The N-methyl-d-aspartate (NMDA) receptor/channel is involved in developmental changes, such as neuronal migration, survival, and the establishment of appropriate connectivity (1–3). Furthermore, it has been shown that postnatal NMDA blockade has an array of effects that reflect the role of the NMDA receptor during development (4–6).
It is well known that rats under the effects of MK-801, a noncompetitive NMDA receptor antagonist, show impairments in spatial (e.g., see refs. 7 and 8) and nonspatial learning (9, 10). It has also been shown that neonatal MK-801 administration leads to long-lasting alterations of body weight and motor behavior (11), as well as long-lasting effects on the NMDA receptor/channel function (12). Furthermore, Gorter and de Bruin (13) found that rats neonatally treated with MK-801 showed a spatial impairment as adults.
Long-term learning deficits and changes in the NMDA receptor/channel function have caused concern over the use of MK-801, not only during human infancy, but also during the third trimester of pregnancy, as implied by rat studies in which the first postnatal days (PND) correspond roughly to the third trimester of human gestation (14). These experiments described here tested for an impairment in patterned single alternation (PSA), a form of nonspatial learning, after neonatal treatment with MK-801. PSA is a memory-based discrimination task in which the discriminative cue is the memory from the previous trial outcome. Learning this task is, therefore, highly sensitive to the intertrial interval (ITI). PSA, at longer ITIs, has been related in several of our experiments to hippocampal function (e.g., see refs. 15 and 16). Because of the high density of NMDA receptors in the hippocampus, it is reasonable to expect that MK-801 will have an effect on its function.

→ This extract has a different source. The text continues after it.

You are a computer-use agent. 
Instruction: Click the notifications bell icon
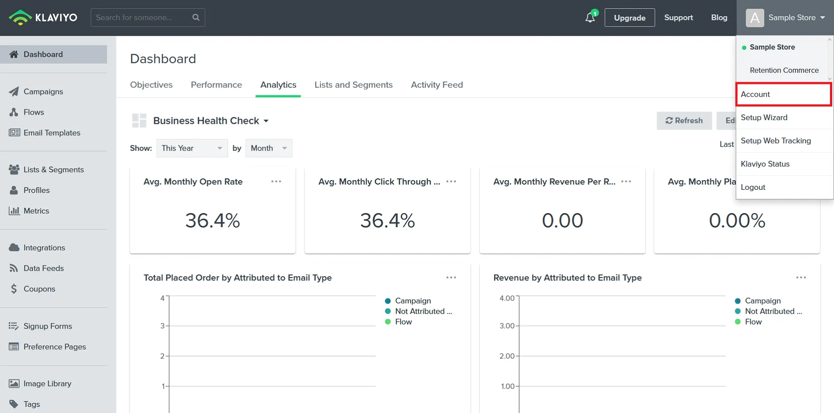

In these experiments, preweanling pups were chronically exposed to MK-801 from PND 7–19, a period in which NMDA receptor sensitivity and subunit composition differs substantially from those of adults (17). The treated animals and controls were trained on PSA at one of two different ages to test for immediate or long-term effects on nonspatial learning. Both groups were trained with a 60-s ITI, the ITI at which deficits were observed after hippocampal lesion (15, 16). Our hypothesis is that, because of its crucial role in development, NMDA neonatal blockade will have behavioral consequences when tested at a later age.
Experiment 1
In the first experiment, pups were treated with MK-801 from PND 7–19 with the same dose that had previously been shown to cause long-lasting spatial learning impairment and changes in the NMDA receptor function (12, 13). Behavioral testing was performed from PND 22 to PND 25.
Methods.
Subjects and treatment. The subjects were 24 male Sprague–Dawley rats, born and raised in our laboratory (Animal Resources Center, University of Texas at Austin). On PND 3, litters were culled to eight pups (day of birth is PND 0). The pups were assigned to one of three groups and were injected intraperitoneally, on postnatal days 7–19, with either 0.25 mg/kg MK-801 (MK+ group, n = 8), 0.25 mg/kg of the less active isomer of MK-801 (MK− group; n = 8), or saline (SAL group, n = 8). The MK-801 isomer has a high dissociation index and a low affinity to the NMDA receptor. Injections were given at 9 a.m. and 7 p.m. The SAL subjects were injected with an equal volume of saline vehicle. On PND 21, pups were weaned and single-housed. They were trained starting at PND 22 and food-deprived 24 hr before training.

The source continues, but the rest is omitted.